■ WHAT THE TASK REQUIRES ■
As the answer, set down the lines below from the one containing "You are a GUI" through the one containing "The image size is (724, 1568).", exactly and inclusively, and no others.

• • •

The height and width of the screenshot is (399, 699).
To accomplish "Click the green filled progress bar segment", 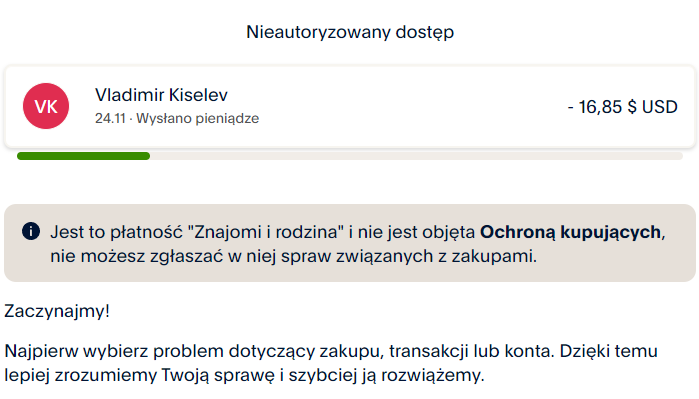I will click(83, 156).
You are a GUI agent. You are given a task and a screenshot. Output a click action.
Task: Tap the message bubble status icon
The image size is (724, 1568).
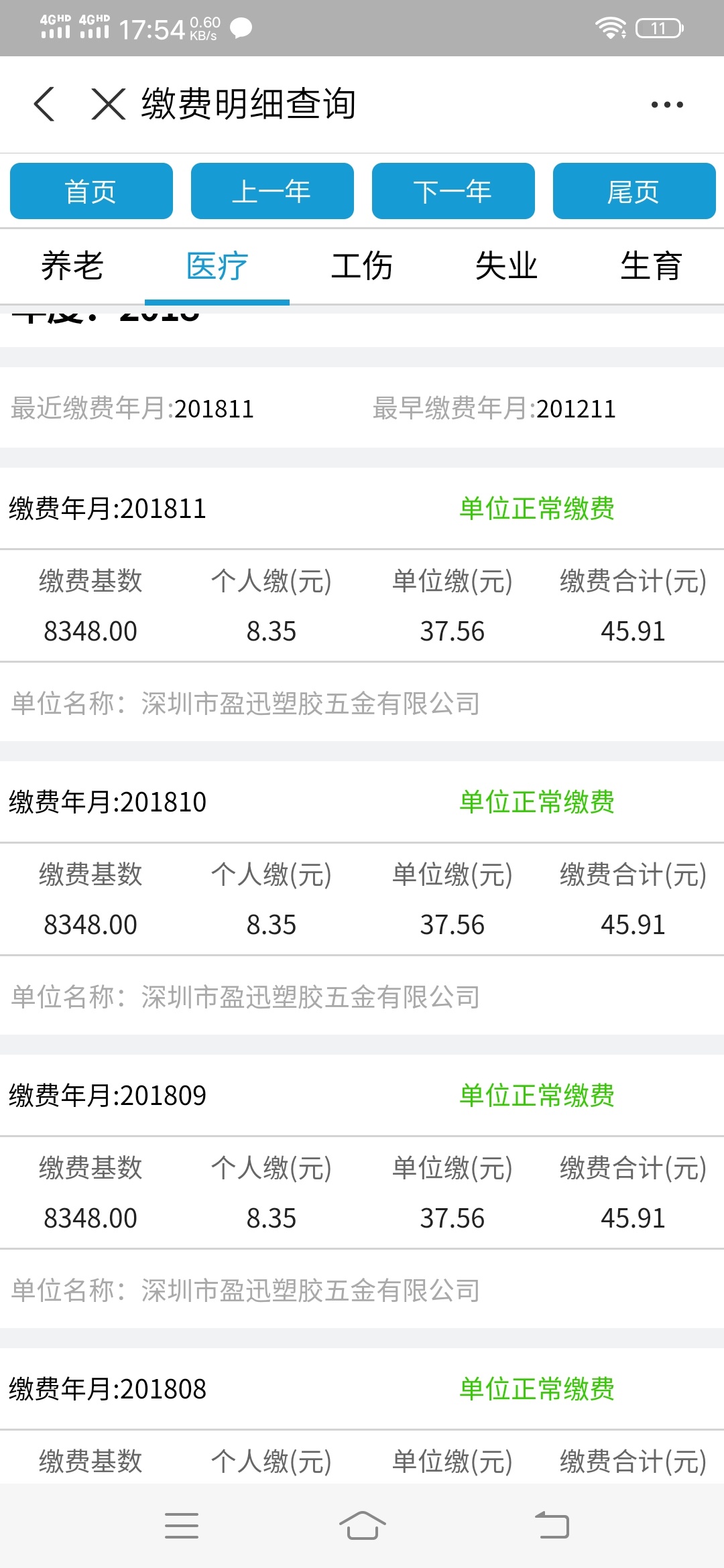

• • •

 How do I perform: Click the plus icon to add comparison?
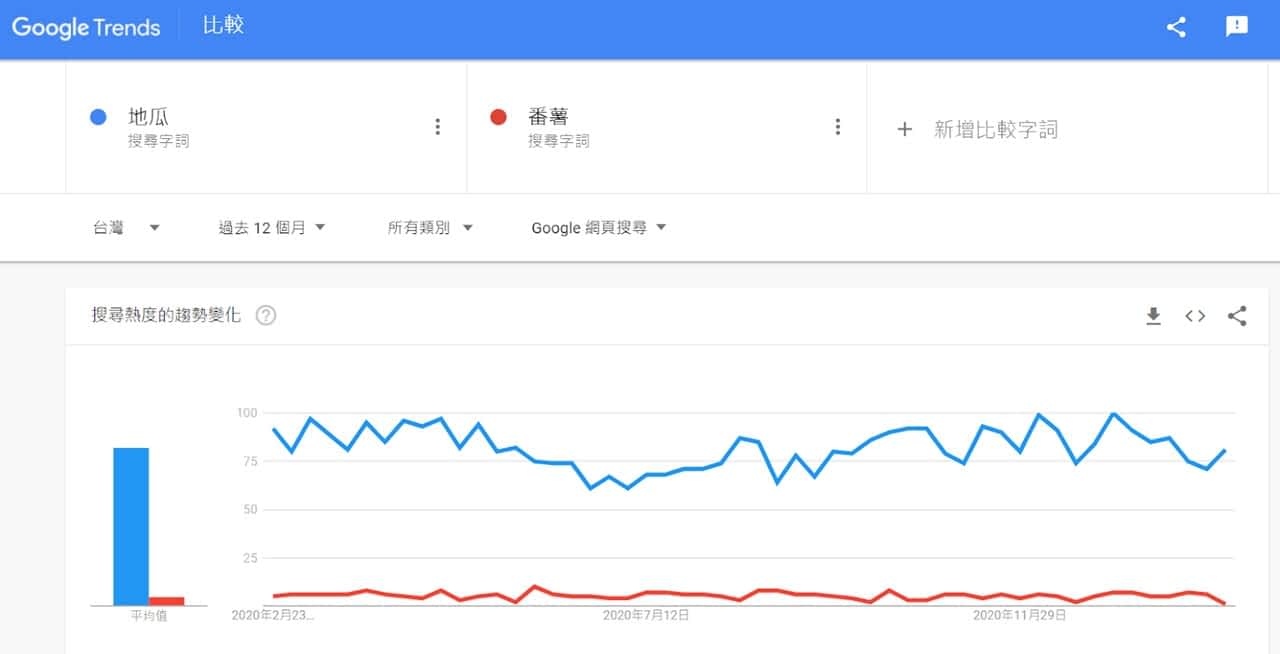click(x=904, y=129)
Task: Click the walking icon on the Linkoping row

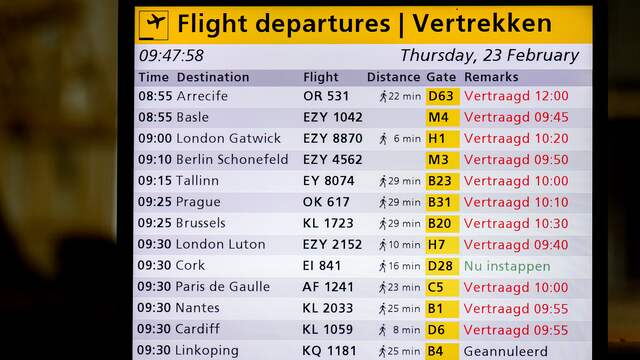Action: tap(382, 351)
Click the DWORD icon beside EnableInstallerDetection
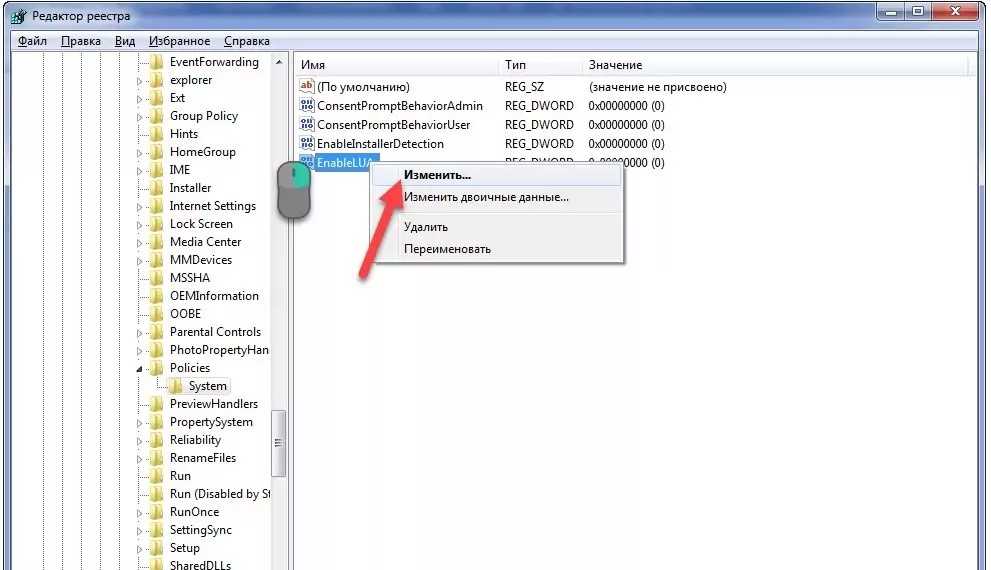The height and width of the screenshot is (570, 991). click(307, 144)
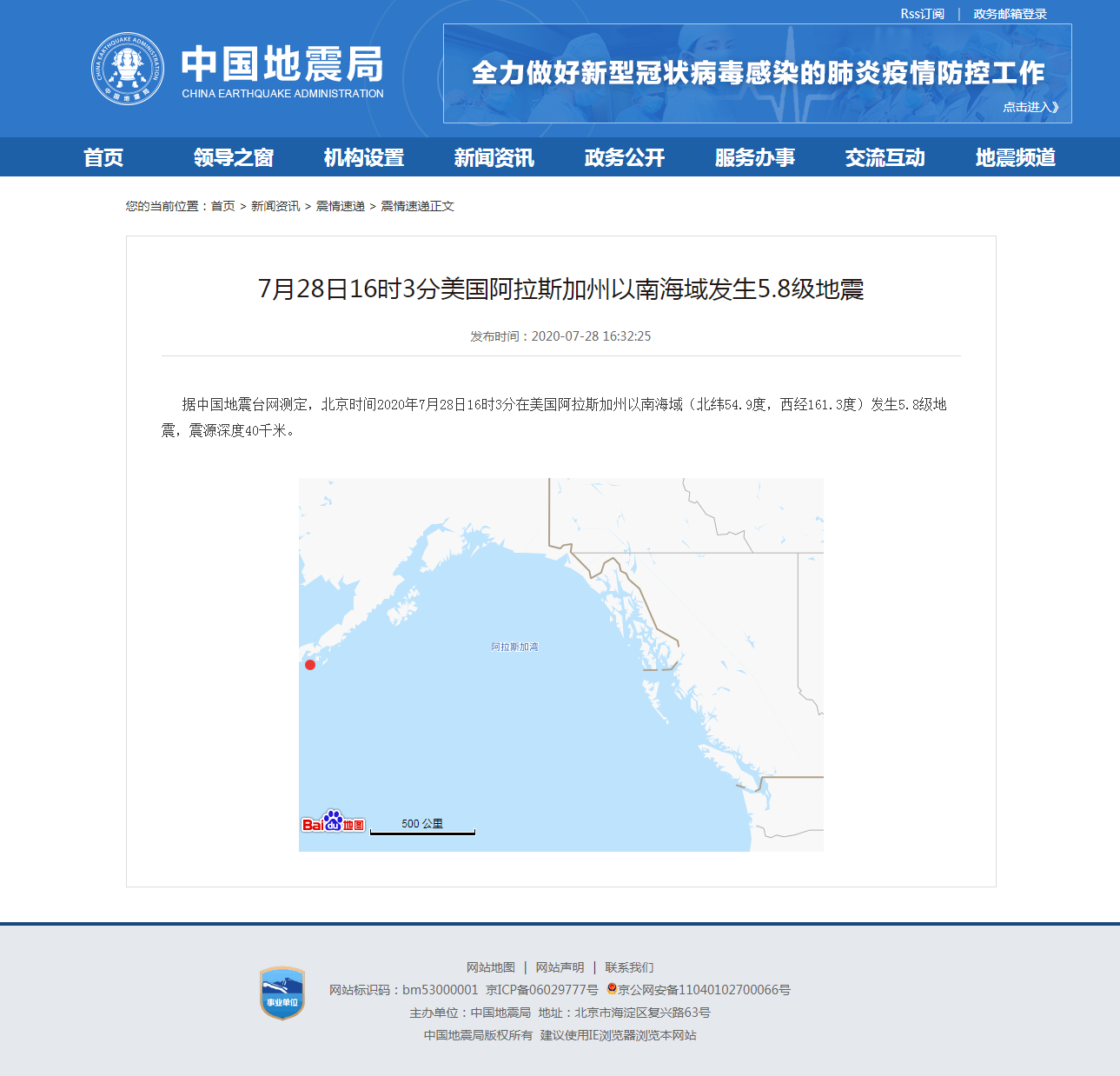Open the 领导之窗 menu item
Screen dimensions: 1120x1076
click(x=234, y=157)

• • •

■ WRITTEN RESPONSE ■
You are a GUI agent. You are given a task and a screenshot. Output a click action.
Task: Tap the message bubble status icon
The image size is (724, 1568).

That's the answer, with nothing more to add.